Collected data:
Start of Block

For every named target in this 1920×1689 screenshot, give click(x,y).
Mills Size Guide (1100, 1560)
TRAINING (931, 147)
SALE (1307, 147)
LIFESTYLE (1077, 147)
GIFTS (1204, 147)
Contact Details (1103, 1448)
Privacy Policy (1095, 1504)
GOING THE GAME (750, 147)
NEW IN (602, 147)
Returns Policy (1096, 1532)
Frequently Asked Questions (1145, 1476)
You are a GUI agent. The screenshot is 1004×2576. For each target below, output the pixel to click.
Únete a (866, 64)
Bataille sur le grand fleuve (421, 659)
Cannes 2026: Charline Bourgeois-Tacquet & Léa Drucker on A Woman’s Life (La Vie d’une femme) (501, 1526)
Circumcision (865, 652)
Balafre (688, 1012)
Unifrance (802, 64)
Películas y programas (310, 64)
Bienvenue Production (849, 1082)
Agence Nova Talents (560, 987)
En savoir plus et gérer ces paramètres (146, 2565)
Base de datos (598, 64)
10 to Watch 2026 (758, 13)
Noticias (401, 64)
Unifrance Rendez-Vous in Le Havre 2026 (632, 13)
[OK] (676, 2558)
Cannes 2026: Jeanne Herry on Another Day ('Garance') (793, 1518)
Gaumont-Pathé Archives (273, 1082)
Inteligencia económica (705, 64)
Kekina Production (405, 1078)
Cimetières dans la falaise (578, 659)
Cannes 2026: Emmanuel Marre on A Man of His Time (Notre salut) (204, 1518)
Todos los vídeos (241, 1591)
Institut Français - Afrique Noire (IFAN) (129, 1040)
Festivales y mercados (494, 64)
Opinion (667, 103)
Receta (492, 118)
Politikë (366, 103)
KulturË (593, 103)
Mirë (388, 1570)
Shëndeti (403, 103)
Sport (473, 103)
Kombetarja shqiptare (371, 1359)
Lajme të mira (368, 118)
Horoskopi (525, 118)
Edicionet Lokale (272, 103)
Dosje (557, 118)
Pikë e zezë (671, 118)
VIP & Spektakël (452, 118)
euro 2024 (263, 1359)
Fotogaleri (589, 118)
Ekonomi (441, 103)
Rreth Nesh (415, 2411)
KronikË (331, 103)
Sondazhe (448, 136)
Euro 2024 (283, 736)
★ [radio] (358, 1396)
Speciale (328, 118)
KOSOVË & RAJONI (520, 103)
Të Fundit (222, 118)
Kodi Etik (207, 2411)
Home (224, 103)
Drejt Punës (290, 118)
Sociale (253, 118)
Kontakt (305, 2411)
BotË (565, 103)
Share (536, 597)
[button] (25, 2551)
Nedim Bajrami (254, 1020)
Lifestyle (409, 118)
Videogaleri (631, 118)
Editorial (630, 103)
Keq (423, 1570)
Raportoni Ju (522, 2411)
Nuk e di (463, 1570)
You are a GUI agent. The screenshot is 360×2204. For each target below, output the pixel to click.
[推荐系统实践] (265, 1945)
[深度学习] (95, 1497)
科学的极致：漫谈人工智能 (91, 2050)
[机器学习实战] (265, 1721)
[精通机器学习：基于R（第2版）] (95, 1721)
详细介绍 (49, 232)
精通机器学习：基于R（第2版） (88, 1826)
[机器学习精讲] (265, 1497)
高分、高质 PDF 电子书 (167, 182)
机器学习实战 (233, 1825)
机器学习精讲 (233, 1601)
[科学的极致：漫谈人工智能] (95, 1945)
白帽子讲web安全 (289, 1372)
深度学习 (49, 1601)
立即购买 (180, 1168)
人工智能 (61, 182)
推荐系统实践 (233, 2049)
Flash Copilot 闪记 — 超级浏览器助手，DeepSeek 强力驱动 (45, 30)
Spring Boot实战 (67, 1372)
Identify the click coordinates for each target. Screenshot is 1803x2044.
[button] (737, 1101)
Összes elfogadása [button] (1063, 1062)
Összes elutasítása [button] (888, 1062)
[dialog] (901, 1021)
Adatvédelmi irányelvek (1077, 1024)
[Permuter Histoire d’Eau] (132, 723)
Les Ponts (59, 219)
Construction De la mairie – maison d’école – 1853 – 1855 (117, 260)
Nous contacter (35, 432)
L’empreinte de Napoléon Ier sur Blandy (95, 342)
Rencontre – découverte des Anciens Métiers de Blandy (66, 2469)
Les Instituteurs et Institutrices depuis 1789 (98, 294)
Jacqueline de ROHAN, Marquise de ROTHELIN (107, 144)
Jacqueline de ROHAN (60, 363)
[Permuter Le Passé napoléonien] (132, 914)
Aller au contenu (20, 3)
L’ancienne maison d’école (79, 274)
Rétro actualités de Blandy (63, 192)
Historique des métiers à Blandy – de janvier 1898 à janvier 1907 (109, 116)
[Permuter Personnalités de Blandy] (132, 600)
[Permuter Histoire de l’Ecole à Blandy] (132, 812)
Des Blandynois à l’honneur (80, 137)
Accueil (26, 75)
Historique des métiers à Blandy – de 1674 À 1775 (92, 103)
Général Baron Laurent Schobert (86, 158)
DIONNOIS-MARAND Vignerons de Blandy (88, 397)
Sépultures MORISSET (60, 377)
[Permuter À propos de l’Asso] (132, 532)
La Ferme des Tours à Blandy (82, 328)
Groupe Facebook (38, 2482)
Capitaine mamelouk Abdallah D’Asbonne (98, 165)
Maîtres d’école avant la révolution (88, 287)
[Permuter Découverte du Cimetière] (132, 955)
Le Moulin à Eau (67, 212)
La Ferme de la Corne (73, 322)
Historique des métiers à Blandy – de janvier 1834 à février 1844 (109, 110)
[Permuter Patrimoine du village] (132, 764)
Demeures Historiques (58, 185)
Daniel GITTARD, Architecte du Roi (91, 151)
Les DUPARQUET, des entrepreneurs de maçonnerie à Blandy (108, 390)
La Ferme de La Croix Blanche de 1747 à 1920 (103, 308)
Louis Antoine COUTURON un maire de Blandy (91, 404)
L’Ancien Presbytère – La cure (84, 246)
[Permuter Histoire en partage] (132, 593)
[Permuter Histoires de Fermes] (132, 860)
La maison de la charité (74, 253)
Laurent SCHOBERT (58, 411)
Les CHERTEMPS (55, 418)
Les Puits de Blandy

End of Block

## EXERCISE DETAILS
Write out the lines of the entries, word for word, from the first through the one containing "[OK] (676, 2558)", and stop at that line.

## ANSWER TO THIS PROBLEM
For every named target in this 1920×1689 screenshot, give click(x,y).
Mills Size Guide (1100, 1560)
TRAINING (931, 147)
SALE (1307, 147)
LIFESTYLE (1077, 147)
GIFTS (1204, 147)
Contact Details (1103, 1448)
Privacy Policy (1095, 1504)
GOING THE GAME (750, 147)
NEW IN (602, 147)
Returns Policy (1096, 1532)
Frequently Asked Questions (1145, 1476)
You are a GUI agent. The screenshot is 1004×2576. For each target below, output the pixel to click.
Únete a (866, 64)
Bataille sur le grand fleuve (421, 659)
Cannes 2026: Charline Bourgeois-Tacquet & Léa Drucker on A Woman’s Life (La Vie d’une femme) (501, 1526)
Circumcision (865, 652)
Balafre (688, 1012)
Unifrance (802, 64)
Películas y programas (310, 64)
Bienvenue Production (849, 1082)
Agence Nova Talents (560, 987)
En savoir plus et gérer ces paramètres (146, 2565)
Base de datos (598, 64)
10 to Watch 2026 (758, 13)
Noticias (401, 64)
Unifrance Rendez-Vous in Le Havre 2026 (632, 13)
[OK] (676, 2558)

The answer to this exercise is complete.